Jadi kita sudah mendapat jawaban lengkap bagi pertanyaan di awal tulisan tadi.
Yang perlu ditambahkan adalah bahwa dari seni kita dapat belajar: pertama, mahakarya-mahakarya dari berbagai megaaliran seni itu saja ada penciptanya, ada otak brilyan di belakangnya, apalagi alam semesta dan isinya serta kehidupan di dalamnya; betapa tolol manusia yang berpikir bahwa semua itu terjadi hanya secara kebetulan, sampai tidak mau mengakui adanya Pencipta Agung.
Kedua, untuk pertanyaan: apakah ada yang disebut karya seni yang bermoral, jawabannya: ada! Pencipta tidak dapat menciptakan sesuatu yang sederajat dengan dirinya.
Ia hanya dapat menciptakan sesuatu yang derajatnya lebih rendah. Tuhan tidak dapat menciptakan tuhan yang lain.
Begitu pula manusia, makhluk bermoral, tidak dapat menciptakan makhluk bermoral lainnya. Hanya Tuhan yang dapat menciptakan makhluk bermoral, sekaligus karya seni teragung: manusia!

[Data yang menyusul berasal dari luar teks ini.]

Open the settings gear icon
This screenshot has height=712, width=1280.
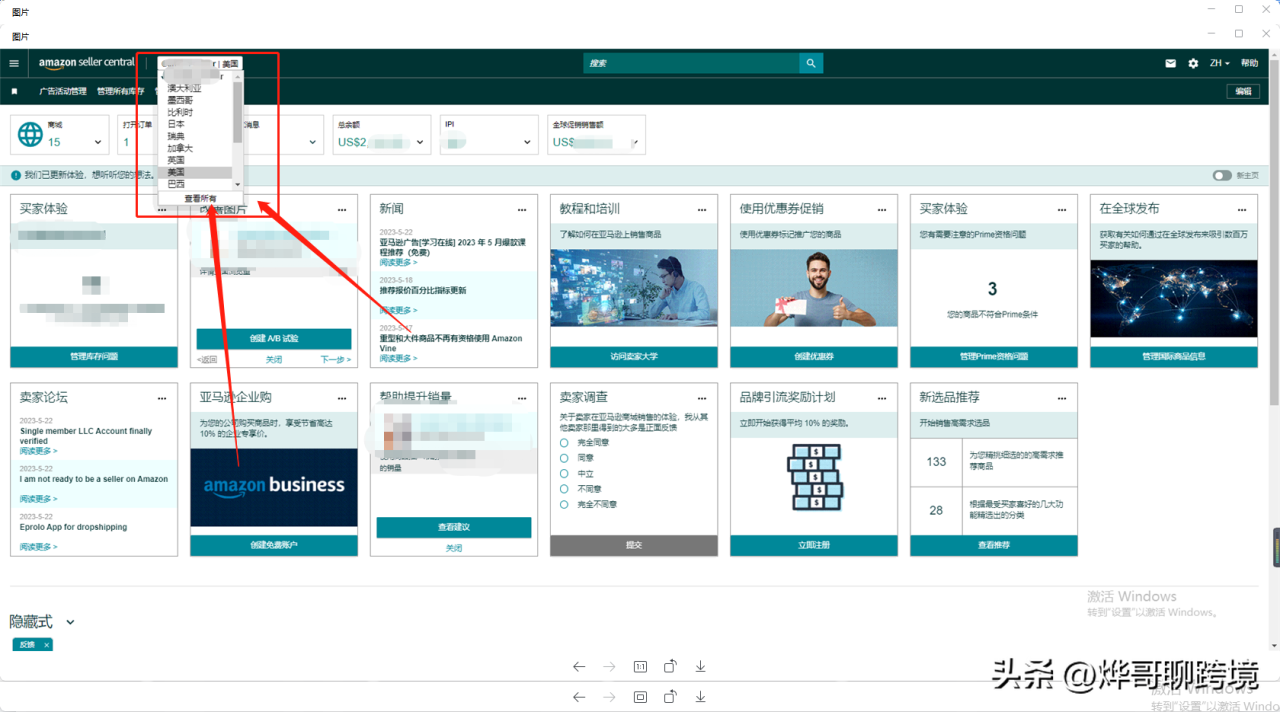coord(1193,63)
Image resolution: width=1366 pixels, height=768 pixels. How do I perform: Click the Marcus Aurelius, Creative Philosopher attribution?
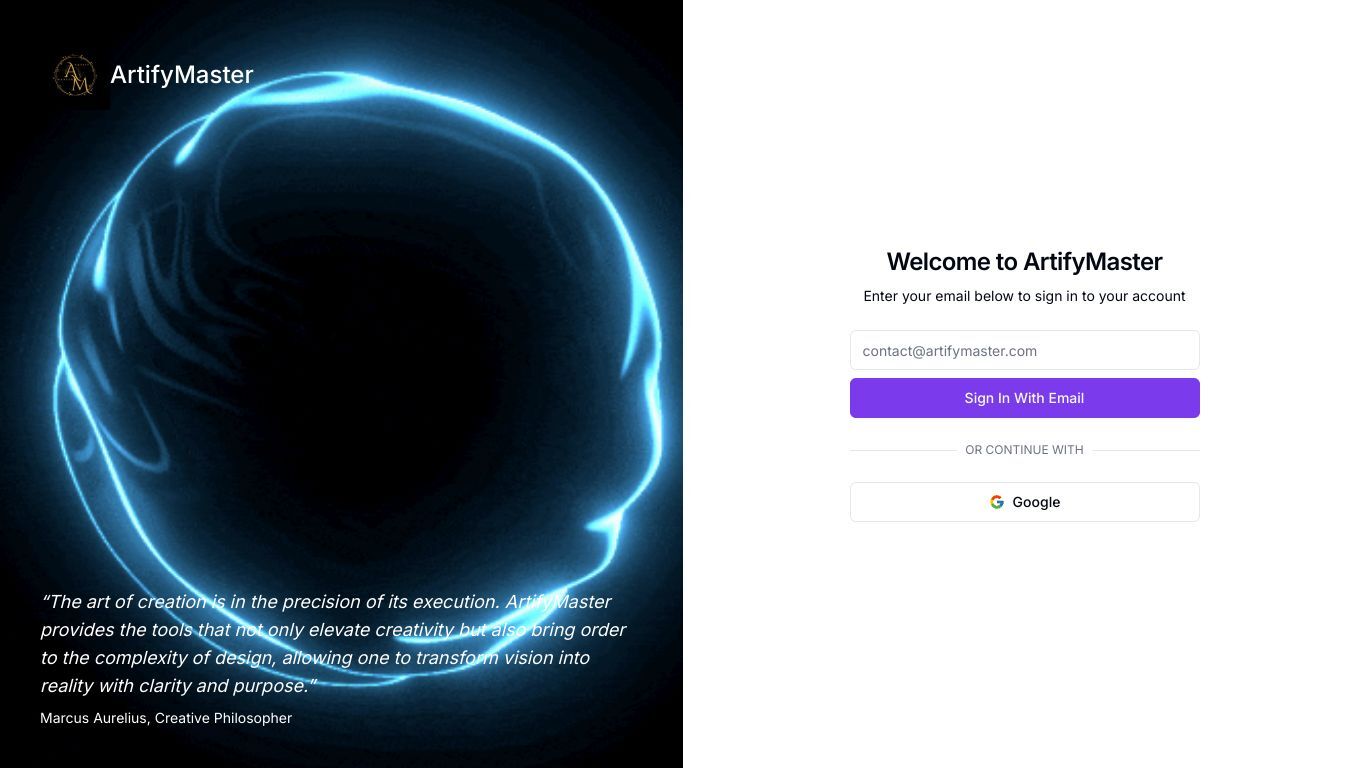[x=166, y=718]
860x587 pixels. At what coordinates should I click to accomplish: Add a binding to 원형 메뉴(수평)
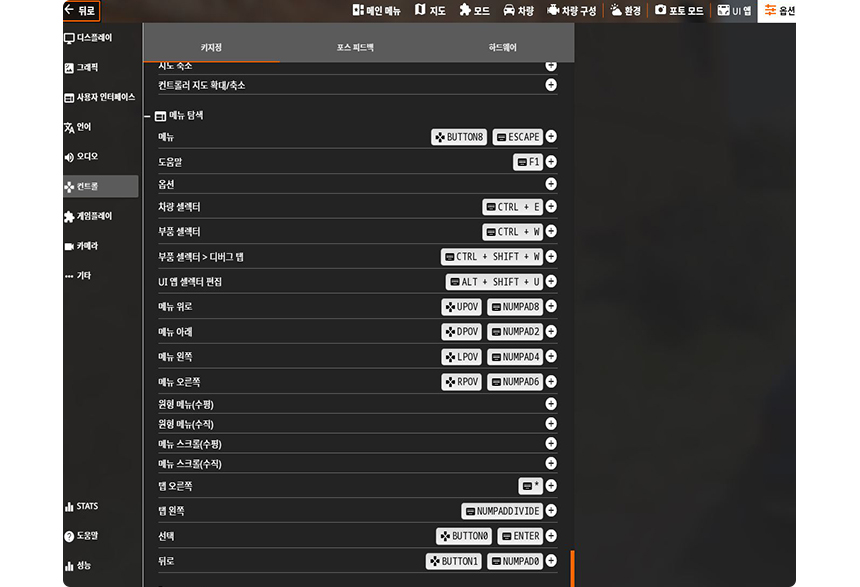click(x=551, y=404)
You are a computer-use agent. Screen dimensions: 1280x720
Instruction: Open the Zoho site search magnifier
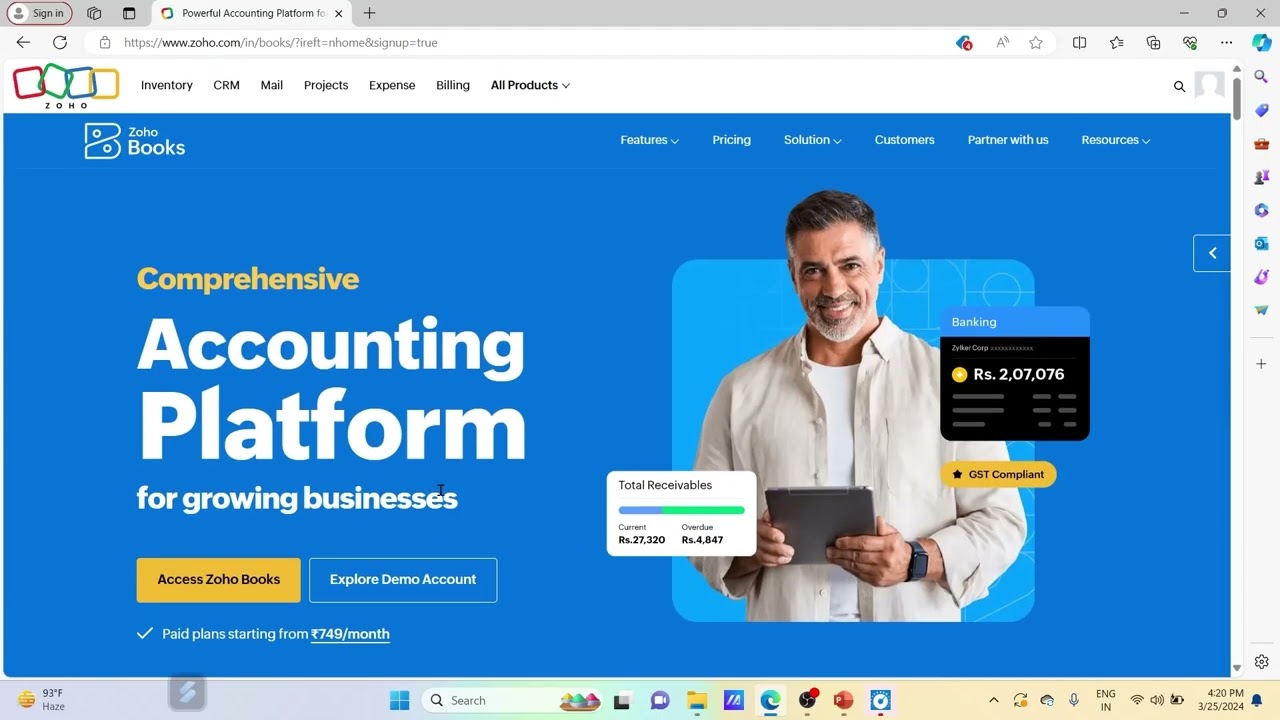click(1179, 86)
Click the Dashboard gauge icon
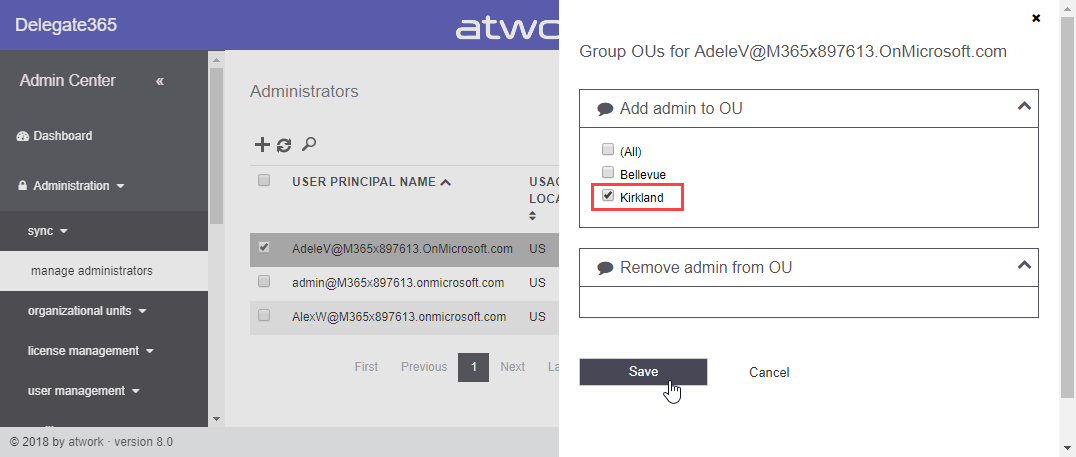 (23, 136)
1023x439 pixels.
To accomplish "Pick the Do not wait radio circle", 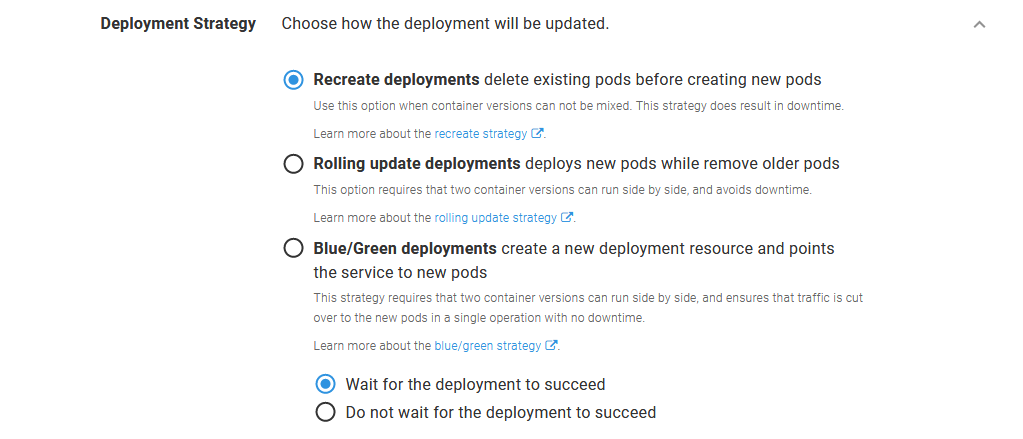I will (325, 412).
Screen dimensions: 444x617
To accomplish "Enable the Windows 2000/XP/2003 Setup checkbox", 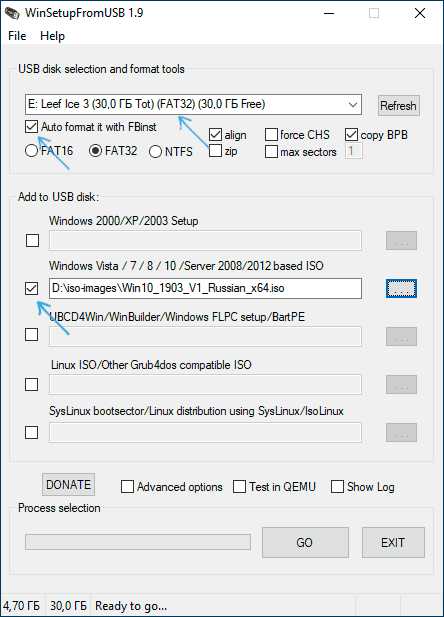I will 32,240.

Yang terakhir dan terpenting: seni mengingatkan, manusia, makhluk yang harusnya bermoral, yang adalah puncak karya seni tertinggi ilahi, yang semula diciptakan sempurna, kini sudah cacat, bejad total, tidak mampu lagi mengenal dan memenuhi standar yang ditetapkan Penciptanya; betapa sesungguhnya manusia sudah tanpa pengharapan; dan itu semua karena dosa.
Agama, budaya, filsafat, ilmu-pengetahuan dan teknologi tidak sanggup memulihkan manusia kembali. Yang dibutuhkan manusia adalah juruselamat. Hanya Sang Mahapencipta sendiri yang mampu dan layak menjadi juruselamat. Dan itu sudah dilakukan-Nya dua milenia yang lalu.
Yang harus manusia lakukan hanyalah menerima tindakan penyelamatan itu, percaya dan mempercayakan dirinya pada Sang Juruselamat, jika tidak ingin binasa kekal pada hari penghakiman kelak.